##### The records #####

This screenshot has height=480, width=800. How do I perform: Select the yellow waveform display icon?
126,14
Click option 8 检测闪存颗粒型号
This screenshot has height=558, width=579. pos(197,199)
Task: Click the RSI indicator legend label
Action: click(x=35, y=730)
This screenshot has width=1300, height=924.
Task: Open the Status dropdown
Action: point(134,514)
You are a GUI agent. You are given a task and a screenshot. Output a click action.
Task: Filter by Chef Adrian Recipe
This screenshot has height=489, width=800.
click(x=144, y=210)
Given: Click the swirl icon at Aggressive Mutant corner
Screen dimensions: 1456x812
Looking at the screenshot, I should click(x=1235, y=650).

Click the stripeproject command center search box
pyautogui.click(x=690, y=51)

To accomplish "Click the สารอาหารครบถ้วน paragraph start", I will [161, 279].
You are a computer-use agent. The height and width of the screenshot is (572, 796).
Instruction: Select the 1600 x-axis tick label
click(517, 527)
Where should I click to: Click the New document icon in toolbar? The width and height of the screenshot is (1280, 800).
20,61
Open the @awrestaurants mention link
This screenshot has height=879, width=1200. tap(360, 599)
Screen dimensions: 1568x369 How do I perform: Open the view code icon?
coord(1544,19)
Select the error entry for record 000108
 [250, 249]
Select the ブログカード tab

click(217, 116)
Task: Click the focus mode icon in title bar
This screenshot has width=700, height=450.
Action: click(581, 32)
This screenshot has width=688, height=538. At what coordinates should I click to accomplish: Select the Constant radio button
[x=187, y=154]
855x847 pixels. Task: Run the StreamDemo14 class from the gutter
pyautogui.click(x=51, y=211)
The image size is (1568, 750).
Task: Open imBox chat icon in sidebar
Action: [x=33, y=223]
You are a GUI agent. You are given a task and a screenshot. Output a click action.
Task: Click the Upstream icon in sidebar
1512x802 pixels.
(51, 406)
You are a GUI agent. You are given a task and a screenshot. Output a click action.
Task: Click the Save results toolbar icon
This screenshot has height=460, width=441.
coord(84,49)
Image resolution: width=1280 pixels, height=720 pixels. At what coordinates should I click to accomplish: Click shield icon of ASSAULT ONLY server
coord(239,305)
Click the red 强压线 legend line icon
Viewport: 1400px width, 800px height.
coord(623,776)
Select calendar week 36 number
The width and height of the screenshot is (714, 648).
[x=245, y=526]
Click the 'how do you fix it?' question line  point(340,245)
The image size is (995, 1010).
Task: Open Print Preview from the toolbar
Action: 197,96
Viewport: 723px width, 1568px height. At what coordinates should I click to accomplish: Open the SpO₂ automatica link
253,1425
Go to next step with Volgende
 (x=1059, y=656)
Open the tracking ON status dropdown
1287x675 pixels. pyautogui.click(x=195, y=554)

#####

• **Instructions for the task**: Please make an exact copy of every record, leaving nothing out.

• **Result below**:
This screenshot has height=480, width=800. How do I perform: Select the yellow waveform display icon?
126,14
Click option 8 检测闪存颗粒型号
This screenshot has height=558, width=579. pos(197,199)
Task: Click the RSI indicator legend label
Action: click(x=35, y=730)
This screenshot has width=1300, height=924.
Task: Open the Status dropdown
Action: point(134,514)
You are a GUI agent. You are given a task and a screenshot. Output a click action.
Task: Filter by Chef Adrian Recipe
This screenshot has height=489, width=800.
click(x=144, y=210)
Given: Click the swirl icon at Aggressive Mutant corner
Screen dimensions: 1456x812
Looking at the screenshot, I should click(x=1235, y=650).

Click the stripeproject command center search box
pyautogui.click(x=690, y=51)

To accomplish "Click the สารอาหารครบถ้วน paragraph start", I will [161, 279].
You are a computer-use agent. The height and width of the screenshot is (572, 796).
Instruction: Select the 1600 x-axis tick label
click(517, 527)
Where should I click to: Click the New document icon in toolbar? The width and height of the screenshot is (1280, 800).
20,61
Open the @awrestaurants mention link
This screenshot has height=879, width=1200. tap(360, 599)
Screen dimensions: 1568x369 How do I perform: Open the view code icon?
coord(1544,19)
Select the error entry for record 000108
 [250, 249]
Select the ブログカード tab

click(217, 116)
Task: Click the focus mode icon in title bar
This screenshot has width=700, height=450.
Action: click(581, 32)
This screenshot has width=688, height=538. At what coordinates should I click to accomplish: Select the Constant radio button
[x=187, y=154]
855x847 pixels. Task: Run the StreamDemo14 class from the gutter
pyautogui.click(x=51, y=211)
The image size is (1568, 750).
Task: Open imBox chat icon in sidebar
Action: [x=33, y=223]
You are a GUI agent. You are given a task and a screenshot. Output a click action.
Task: Click the Upstream icon in sidebar
1512x802 pixels.
(51, 406)
You are a GUI agent. You are given a task and a screenshot. Output a click action.
Task: Click the Save results toolbar icon
This screenshot has height=460, width=441.
coord(84,49)
Image resolution: width=1280 pixels, height=720 pixels. At what coordinates should I click to accomplish: Click shield icon of ASSAULT ONLY server
coord(239,305)
Click the red 强压线 legend line icon
Viewport: 1400px width, 800px height.
coord(623,776)
Select calendar week 36 number
The width and height of the screenshot is (714, 648).
[x=245, y=526]
Click the 'how do you fix it?' question line  point(340,245)
The image size is (995, 1010).
Task: Open Print Preview from the toolbar
Action: 197,96
Viewport: 723px width, 1568px height. At what coordinates should I click to accomplish: Open the SpO₂ automatica link
253,1425
Go to next step with Volgende
 (x=1059, y=656)
Open the tracking ON status dropdown
1287x675 pixels. pyautogui.click(x=195, y=554)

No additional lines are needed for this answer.